Constants don’t count if they depend on which unit system you’re using. - You are correct, and the units i have given them are pseudo units to help find what i was looking for (think of them as a temporary adjustment to entertain a what if question). In this case i have still not exhausted that what if and that is why i still use them. In the end, i will or will not prove them correct.
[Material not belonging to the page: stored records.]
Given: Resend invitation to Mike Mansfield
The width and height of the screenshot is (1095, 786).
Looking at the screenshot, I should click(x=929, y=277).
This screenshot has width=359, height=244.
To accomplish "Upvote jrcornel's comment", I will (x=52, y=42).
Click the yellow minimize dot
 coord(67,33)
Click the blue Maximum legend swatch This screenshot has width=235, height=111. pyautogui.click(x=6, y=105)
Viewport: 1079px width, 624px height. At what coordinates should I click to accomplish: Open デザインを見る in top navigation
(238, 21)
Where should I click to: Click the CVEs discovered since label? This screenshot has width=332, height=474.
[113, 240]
My main idea is as follows i guess - Physics in general is an explanation of what we see and know. Some models explain why something works, some explain how it works but to me (again maybe because im not as versed in the topic as you guys) this seems all reactionary. ie they (physicists) will ask why, why, why until they cant get any further answer, and then say 'its just how it is' or the worst thing (my personal opinion so dont get upset) make up magic unicorns or magic dimensions to explain it, and then pass it off as science fact. Now, again, my personal opinion and probably you see me as one of these, but the difference is, im not claiming my work to be fact or even correct, im looking for confirmation or not. I am more like that irritating 5 year old who never stops asking why, why, why,why, and if i cant find the answer that satisfies me then thats when i think for myself on how it could be. Ive always been this way, i can look at a mechanical machine for 10 minutes and know generally how to build it. I can deconstruct it and reconstruct it in my head, every little component.
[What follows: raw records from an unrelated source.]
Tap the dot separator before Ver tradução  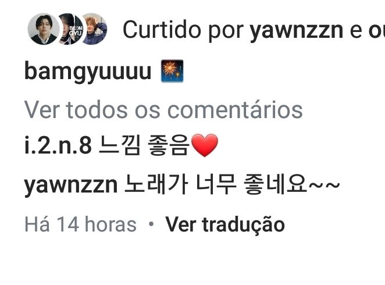pos(151,224)
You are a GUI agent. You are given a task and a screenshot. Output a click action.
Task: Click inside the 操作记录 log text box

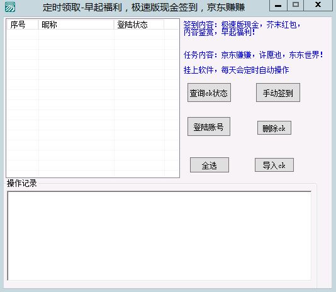coord(159,236)
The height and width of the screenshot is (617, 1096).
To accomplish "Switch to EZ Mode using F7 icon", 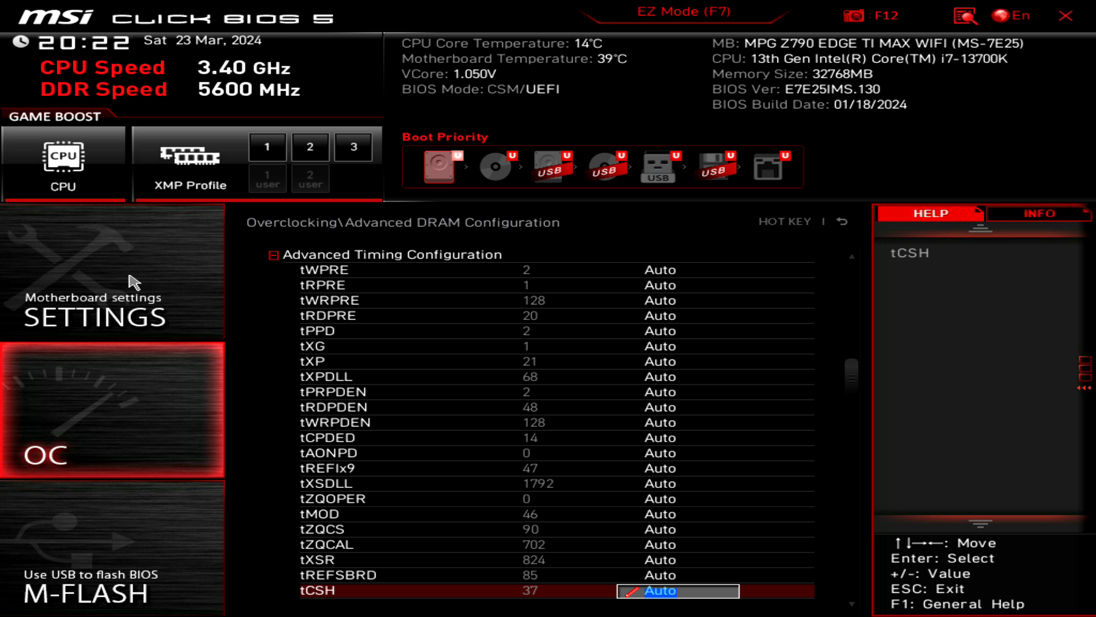I will pos(684,11).
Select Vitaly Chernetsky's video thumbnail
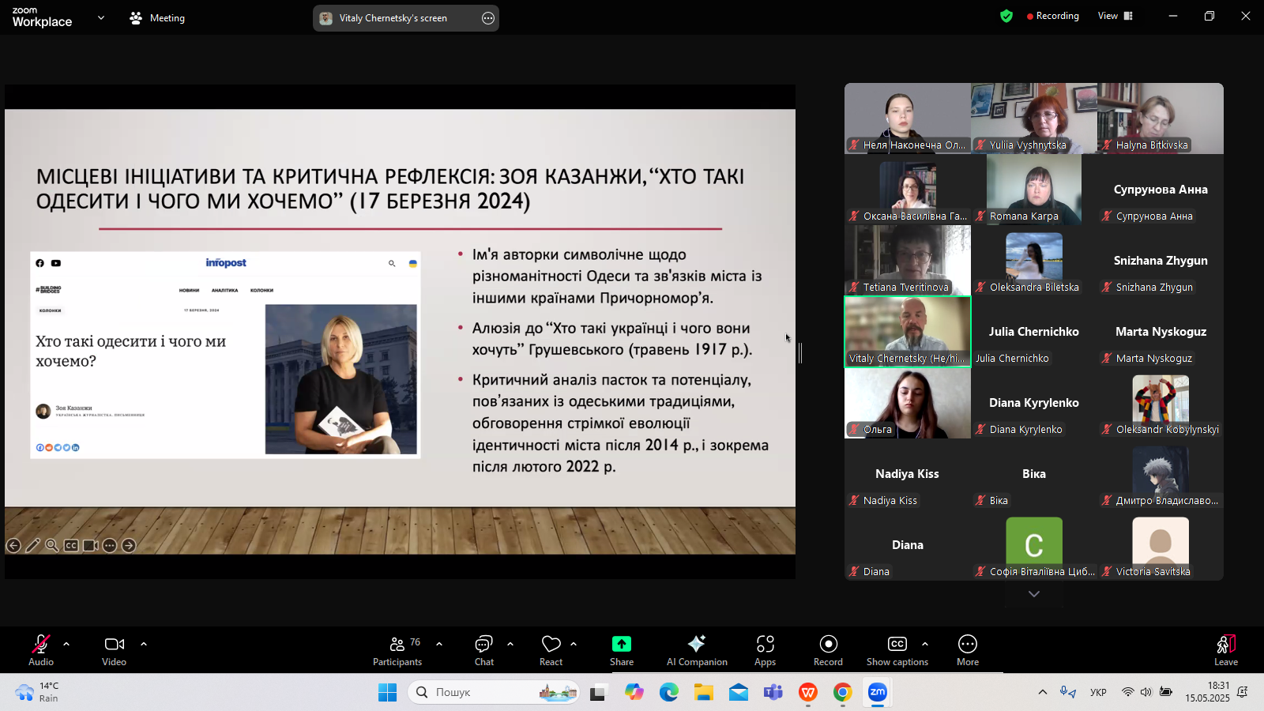Screen dimensions: 1264x711 907,331
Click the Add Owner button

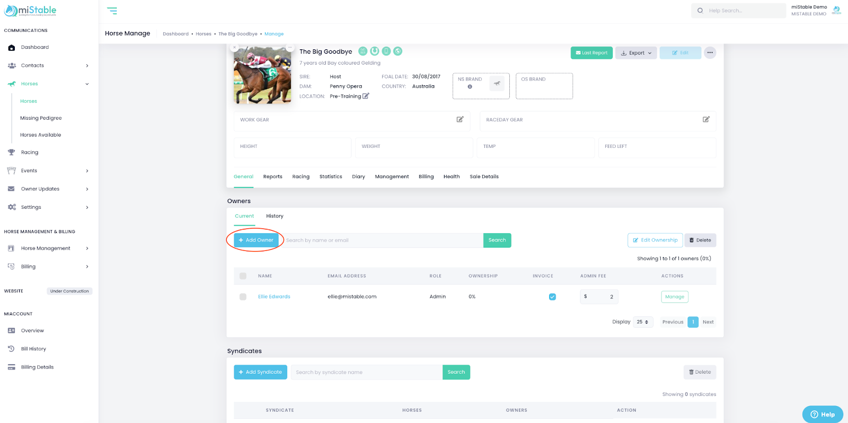pos(256,240)
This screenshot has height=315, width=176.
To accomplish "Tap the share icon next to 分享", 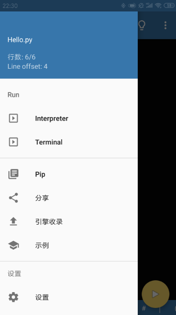I will coord(14,198).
Lastly Dhillon1724X - i did answer your question but not in full terms. sorry - I dont have an achievement that i need from this- i believe that physics should be shared with everyone for the betterment of our civilisation, for that reason this is just to satisfy my own curiosity and it turned out that it went deeper than i had expected. Now if you mean what the end game is for this theory then that is different, the end goal is to find the underbelly of the universe - to prove that there is an underlying construct to what we know. (you could maybe think of it as the dimension that eluded Einstein) in other words, what we have GR, QED, QFD etc, are the surface explanations, im looking for the explanation that precedes them. ie how is mass created, how are the controls that are placed on mass and space-time determined. thats what im looking for. I hope this satisfies your question.

4 hours ago, Dhillon1724X said:

It seems word salad to me.

it is word salad, 'curvature well traps twist angles and produces pressure-based restoring behaviour.'- its supposed to say refer to the idea that you get a 3 step process, first you get a curvature well, this traps the twist angles (energy strings) and produces a stable (pressure based ) particle. - this is part of the ai jumble explanation from my suggestion that the twist angles would fill up the well (limited by its 'n' value) and produce a stable particle confined by A2 pressure.